A. 4’-aminomethyltrioxsalen (4’-AMT) is a psoralen family DNA cross-linker, which forms covalent bonds primarily with thymidine residues when excited by UV or UV-like two-photon (2P) irradiation. The photoactivatable reagent used is 4′-Aminomethyltrioxsalen-PEG3-Biotin (AP3B), which enables covalent attachment of biotin to DNA. B. Absorbance spectra of AP3B. Use of 700 nm 2P excitation or longer UV (~360 nm) avoids shorter wavelength DNA absorptions. C. Two-photon absorption cross-sections of the AP3B photobiotinylation probe. D. The minimal volume (assuming a single XYZ spot) calculated for three different numerical aperture (NA) objectives. Using high NA, it is possible to biotinylate extremely small volumes within the nucleus. E. Streptavidin-Alexa 647 labeling of different sized photo-biotinylated regions (1x1, 2x2 and 4x4 pixel ROI box sizes) in a FISH-fixed U2OS nucleus after photo-biotinylation taken at 5 different cross-linking intensities. The 700 nm femtosecond pulses were delivered through 63x/1.4 Zeiss objective lens. Pixel size was 50 nm (5.3x zoom) and the pixel dwell time as 4.1μs and 30 passes over the ROI was used (123 μs per 0.0025 μm³) for all crosslinking powers shown.
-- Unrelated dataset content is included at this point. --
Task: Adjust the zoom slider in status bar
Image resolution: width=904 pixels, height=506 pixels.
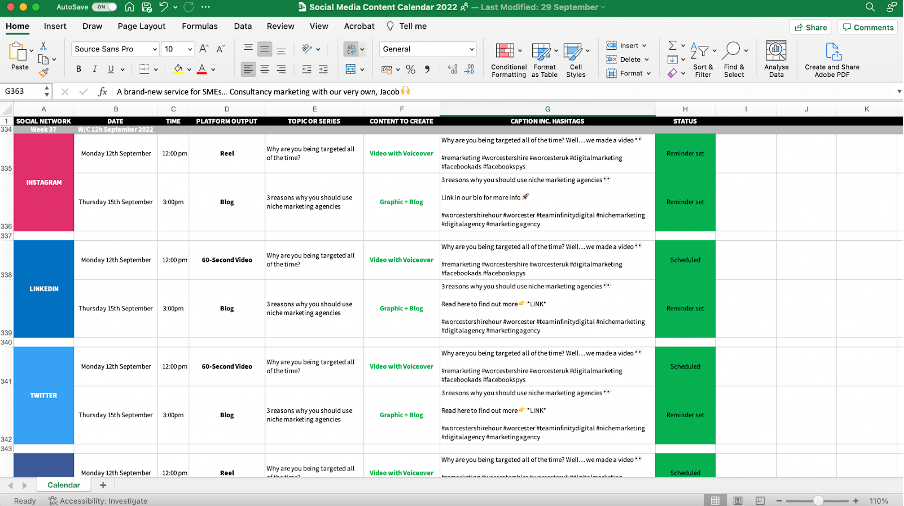Action: (x=818, y=500)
F. Lateral and axial dimensions a one-pixel region cross-linked using 6.28 mW at the above scanning parameters. G. Overview of the Femto-seq method (see text). H. U2OS transgene structure (adapted from ref. 3) used for Femto-seq validation experiments. I. U2OS cell after gene activation (+DOX) and IPTG removal to allow YFP-LacI binding for visualization of transgene site showing colocalization of the YFP-LacI and MCP-mCherry.